Chin Med J (Engl). 1997 Feb; 110(2): 154-6.
Studies of needling depth in acupuncture treatment.
Institute of Chinese Medical Sciences, China Medical College, Taichung, Taiwan, China.
OBJECTIVE: To investigate safety and De-qi (obtaining of needling sensation) depth of acupoint and their relation to therapeutic effect, and to electric resistance. METHODS: 1) We plotted the graph to compare the differences of each acupoint depth between modern and ancient acupuncture writings; 2) 80 cadavers, and 240 subjects with computer tomography of chest to study the safety depth of acupoint were used, and their correlation to the length of the second phalanx of middle finger as Tong Shen Cun's standard; 3) 300 subjects were divided according to their body height and weight into normal-weight, over-weight and under-weight groups of 100 subjects to study the De-qi depth of acupoint; 4) using the 120 subjects which accepted acupuncture treatment due to pain symptom to study the relation between De-qi depth and therapeutic effect; 5) 107 subjects of different sizes were used to study the relation between De-qi depth and thickness of body, and electric resistance.
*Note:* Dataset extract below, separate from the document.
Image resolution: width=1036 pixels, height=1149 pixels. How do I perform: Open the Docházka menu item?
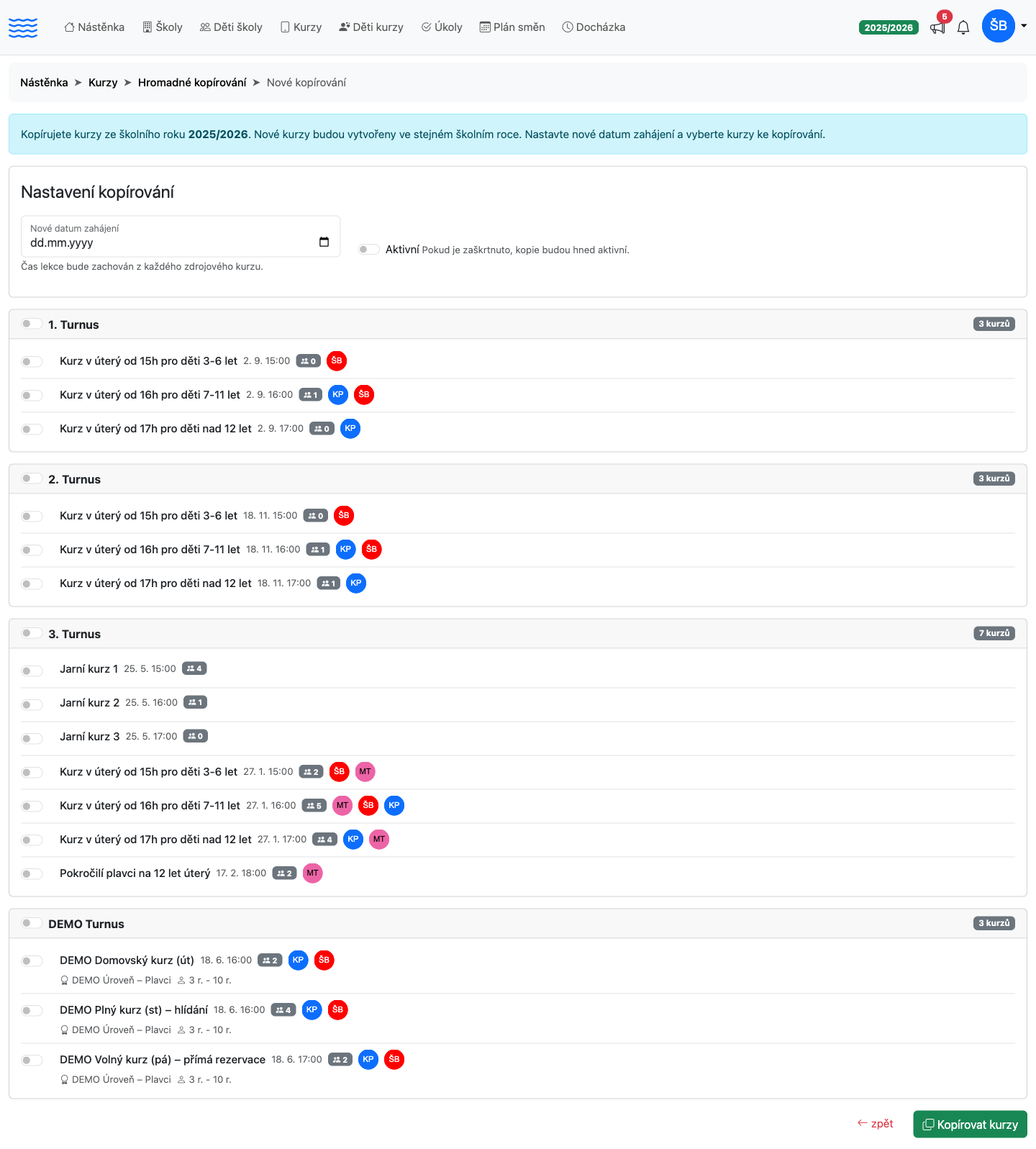[x=594, y=27]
RESULTS: Acupoint depth was greater in modern acupuncture writings than in ancient writings. The safety depth of each acupoint in chest and in back was different, and they had high correlation to Tong Shen Cun's standard in adults, but not in newborns. The safety depths in chest acupoints were greater in female than in male, but not in back, and they related to body size. The De-qi depth was correlated with their therapeutic effects, corresponding to body thickness, but not related to their electric resistance. CONCLUSIONS: Safety and De-qi depth of acupoint are related to body thickness. The length of the second phalanx of middle finger may be used as Tong Shen Cun's standard in adults, but not in newborns.